═════ Text segment ═════

Saturday, April 18, 2020


Music Week

Expanded blog post, May archive (in progress).

Music: Current count 33277 [33244] rated (+33), 214 [212] unrated (+2).

First a reminder that you can use this form to ask me a question, or just make a comment. I'll start answering when they've piled up to a presently undetermined critical mass. The form is similar to the one I created for Robert Christgau. Both use a free software captcha package to cut down on spam. I've heard it cuts down on legit submissions as well, although Christgau has received close to 1,000, so it seems to work well enough.

I hadn't noticed any prominent musician deaths in the past week. Well, Phil May, 75, singer for The Pretty Things, a Brit Invasion group that had a cult following among my Terminal Zone comrades.

═════

* **Problems and tasks**
- a) Return the portion of the Music Week post from "First a reminder" up to and including "work well enough.", word for word.
- b) Answer the following about the Music Week post:
(i) What is the current count of rated items?
(ii) For whom was the similar question form created?
(iii) What age is given for Phil May?

═════ Material provided ═════

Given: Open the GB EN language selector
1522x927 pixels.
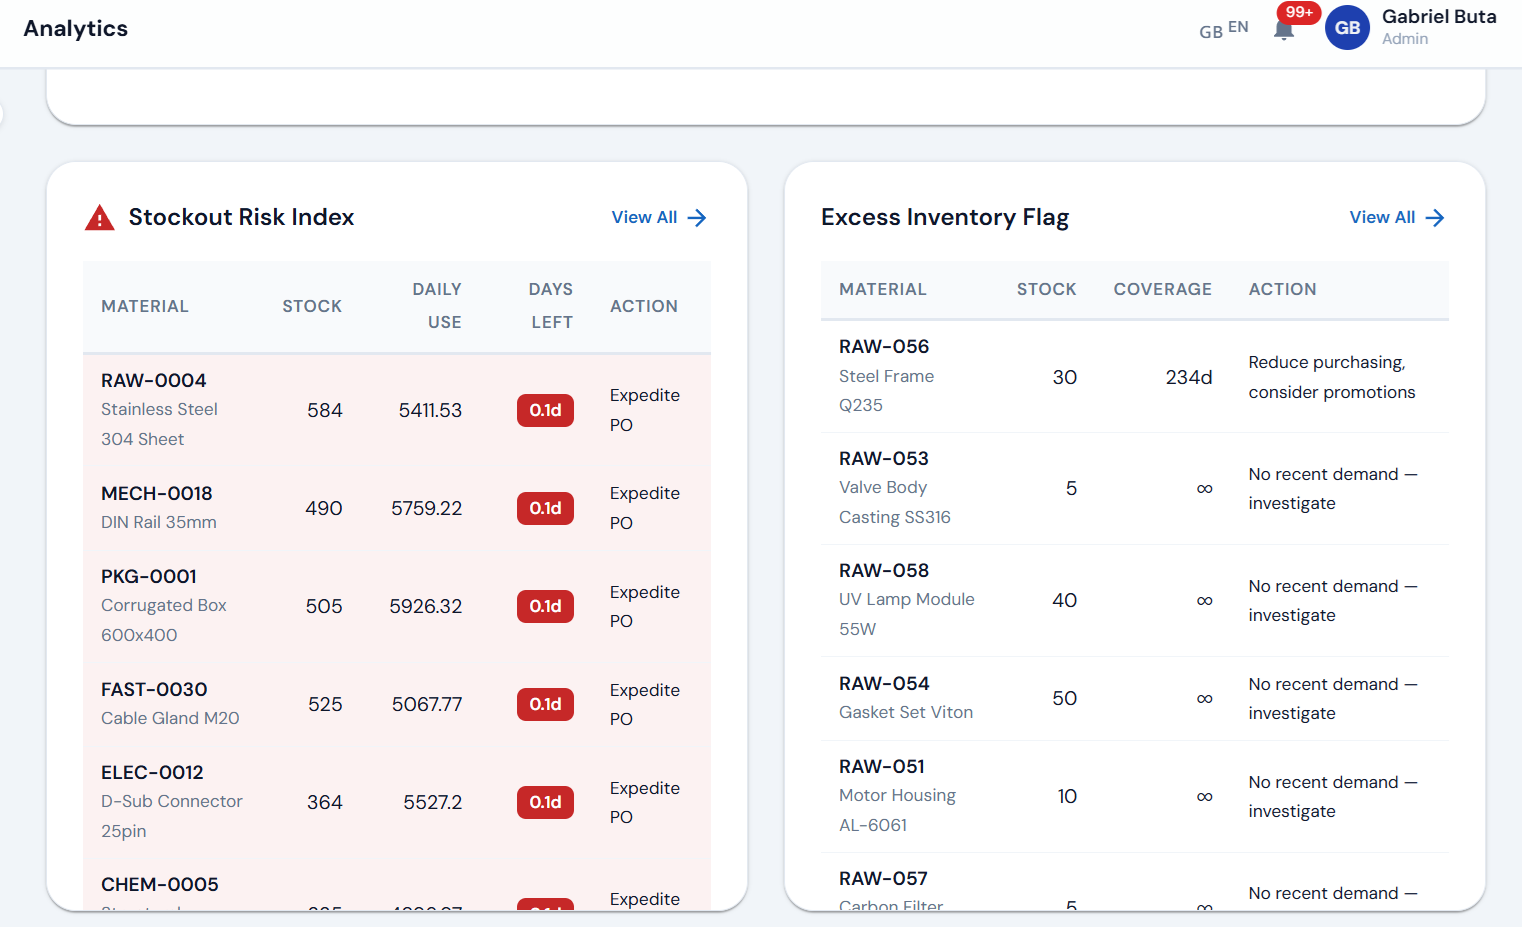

═════

* **Solutions below**
- a)
First a reminder that you can use this form to ask me a question, or just make a comment. I'll start answering when they've piled up to a presently undetermined critical mass. The form is similar to the one I created for Robert Christgau. Both use a free software captcha package to cut down on spam. I've heard it cuts down on legit submissions as well, although Christgau has received close to 1,000, so it seems to work well enough.

- b)
(i) 33277
(ii) Robert Christgau
(iii) 75